## SOURCE EXTRACT
A critically important text in this regard is the Apocalypse of St. Peter. The composition of this text dates to around 135 AD and it forms a part of the Petrine literature of the early Church. On that date, it was not, of course, written by St. Peter himself. Rather, it along with the Gospel of Peter, elements of which texts seem to have cross-pollinated, enjoyed early popularity in the Egyptian church where they were taken to reflect the teaching of St. Peter as does St. Mark’s Gospel with the latter author being the founder of the Alexandrian church. So well regarded was the Apocalypse of St. Peter that there were those who considered it to be a book to be read in the churches, what we would today call canonical. Even those otherwise inclined, as Eusebius of Caesarea and Nicephorus, list it alongside 2 Peter as a text considered authoritative by some and not others. The Muratorian Canon states that the churches accept “only the Apocalypses of John and Peter but some do not want the latter read in the church.” While St. Clement of Alexandria quotes the Apocalypse of St. Peter as Scripture, St. Macarius the Great, in debating a pagan who was citing the text against him, rejects its authority as not deriving from St. Peter. Though ultimately not regarded as part of the New Testament by the Church, the Apocalypse continued to be cited authoritatively, in the way in which the early fathers were cited, into the fifth and sixth centuries AD. In this regard, it is not unlike its fellow early Christian apocalypse, the Shepherd of Hermas.

## TASK INSTRUCTIONS
Carry on the passage about the Apocalypse of St. Peter from its final sentence. The lines after this passage play no part in the work.

## DATA BLOCK
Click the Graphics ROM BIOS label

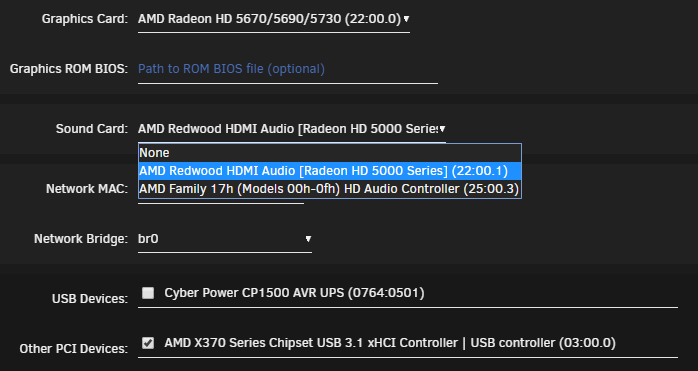click(69, 69)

## OUTPUT FOR THIS EXERCISE
The text of the Apocalypse of St. Peter as an early second-century summation of preceding religious experience and the literature which recorded it. Its text is heavily dependant upon the apocalypse of 4 Ezra. One of the most important manuscripts of the text was found with 1 Enoch. The latter text is pre-Christian, the former pre-Christian with chapters added by a later Christian hand. The Apocalypse of St. Peter, however, is an entirely Christian document. In fact, in its second chapter, it seems to clearly allude to then-recent events in Palestine, the Bar-Kochva rebellion, in a way that clearly distinguishes Christian and unbelieving Jewish communities. The text’s chief aim is to portray the blessedness of the saints and the state of condemnation in Hades and it, therefore, presents this portrait in light of the death and resurrection of Christ, the defeat of death, the harrowing of Hades, and the transformation that this had wrought in the world following upon the earlier apocalyptic traditions and visions which portrayed the origin and fate of rebellious spirits and humans before the advent of Christ.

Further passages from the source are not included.